Column: Faith and sexuality in small-town Iowa

By Christie Vilsack

I first heard about Pastor Andrea Kraushaar’s faith and sexuality curriculum for United Methodist teenagers from Rep. Donovan Olson, D-Boone, whose son participated in the classes. Kraushaar, a married 32-year-old mother of two, said she decided to introduce the Good Sex faith-based curriculum to her youth groups after she heard the young people in her parish talking about how many kids in Boone were having sex.

Before you leap to conclusions about Kraushaar, the Methodists, or the people of Boone, know that people in communities across the state are starting to look for ways to engage young people and their parents in conversations about safe and healthy sexual relationships. People are worried about the high rate of unintended pregnancy among teenagers and young adult women trying to become economically secure in first jobs or by accessing a college education.
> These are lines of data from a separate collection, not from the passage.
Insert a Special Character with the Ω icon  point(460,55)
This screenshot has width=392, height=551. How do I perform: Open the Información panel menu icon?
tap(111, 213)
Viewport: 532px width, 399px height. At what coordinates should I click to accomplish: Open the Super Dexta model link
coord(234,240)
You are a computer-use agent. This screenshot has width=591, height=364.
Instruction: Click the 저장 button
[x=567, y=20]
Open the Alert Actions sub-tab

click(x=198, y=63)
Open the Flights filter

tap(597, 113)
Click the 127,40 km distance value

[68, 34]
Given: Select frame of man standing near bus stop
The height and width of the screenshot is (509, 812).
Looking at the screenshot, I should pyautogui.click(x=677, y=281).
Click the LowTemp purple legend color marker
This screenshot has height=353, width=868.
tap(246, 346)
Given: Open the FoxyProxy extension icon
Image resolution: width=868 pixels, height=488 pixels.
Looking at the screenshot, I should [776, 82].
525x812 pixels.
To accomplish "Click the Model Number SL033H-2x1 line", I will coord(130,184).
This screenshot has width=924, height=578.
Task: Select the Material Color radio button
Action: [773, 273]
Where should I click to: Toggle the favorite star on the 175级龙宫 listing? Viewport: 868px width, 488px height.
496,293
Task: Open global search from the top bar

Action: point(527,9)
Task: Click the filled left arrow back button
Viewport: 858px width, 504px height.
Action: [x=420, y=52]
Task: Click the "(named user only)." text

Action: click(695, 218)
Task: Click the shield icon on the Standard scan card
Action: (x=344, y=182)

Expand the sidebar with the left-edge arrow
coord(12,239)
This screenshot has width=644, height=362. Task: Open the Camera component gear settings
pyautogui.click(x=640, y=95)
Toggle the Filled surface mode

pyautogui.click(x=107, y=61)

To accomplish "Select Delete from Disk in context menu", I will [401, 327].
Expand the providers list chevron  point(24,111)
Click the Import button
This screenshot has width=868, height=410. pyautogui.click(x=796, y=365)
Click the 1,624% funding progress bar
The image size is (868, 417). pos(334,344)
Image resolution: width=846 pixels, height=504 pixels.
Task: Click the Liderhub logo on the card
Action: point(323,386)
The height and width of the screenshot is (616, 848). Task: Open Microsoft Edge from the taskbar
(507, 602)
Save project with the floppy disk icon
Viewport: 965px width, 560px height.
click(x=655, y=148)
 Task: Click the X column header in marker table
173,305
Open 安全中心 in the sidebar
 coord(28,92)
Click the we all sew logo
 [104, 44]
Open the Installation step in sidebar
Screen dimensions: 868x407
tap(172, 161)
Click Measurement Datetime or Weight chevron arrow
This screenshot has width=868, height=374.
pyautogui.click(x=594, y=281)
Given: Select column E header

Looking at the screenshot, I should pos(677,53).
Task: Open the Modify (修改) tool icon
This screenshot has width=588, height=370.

Kraushaar, a youth pastor for more than 10 years, decided that the conversation needed to happen in church as well as at home and school. While she doesn’t consider herself qualified to teach sex education, she has discovered a faith-based curriculum that she’s comfortable with, and she’s used it with teenagers in religious settings in Kansas City and Sioux City.

She is content to let schools in partnership with local pregnancy-prevention programs handle the basics of medically correct sexuality education. However, she likes to think that some day, schools, parents, and churches will work more closely on the issue of sexuality education.

How did she persuade a congregation in small-town Iowa to adopt a seven-week, faith-based sexuality curriculum? Historically, the United Methodist Church has been an advocate of these kinds of sexuality and body-image classes, Kraushaar said. Plus, she had done this before in a low-income area of Kansas City and in an upscale congregation in Sioux City.

First, she let the 12 members of her parish staff know what she intended to do. She enlisted the support of the senior pastor with whom she shares the responsibility of shepherding the congregation. He supported the class, but decided he would only be involved as the parent of a teenage daughter. Kraushaar assured the parish staff that she would be the lead teacher for the class with assistance from the college-age youth associates who normally take responsibility for these classes.

Each lesson in her curriculum is Biblically based. In every lesson, there is some aspect of sex, Kraushaar said. The next week focuses on the media and sexuality. Another week focuses on self-esteem, peer pressure, and setting boundaries.

The curriculum for sixth-, seventh-, and eighth-graders who take the class together is different from the lessons for senior-high students.

Parents were not invited to the classes, but they were told ahead of time what topics were being covered in each class. They had access to the books and the teacher guide. She wanted parents to be in a position to continue the conversation at home.

If they had a problem with a particular class, they could keep their children home. But most of the teens came to every class.

Christie Vilsack is executive director of the Iowa Initiative to Reduce Unintended Pregnancies.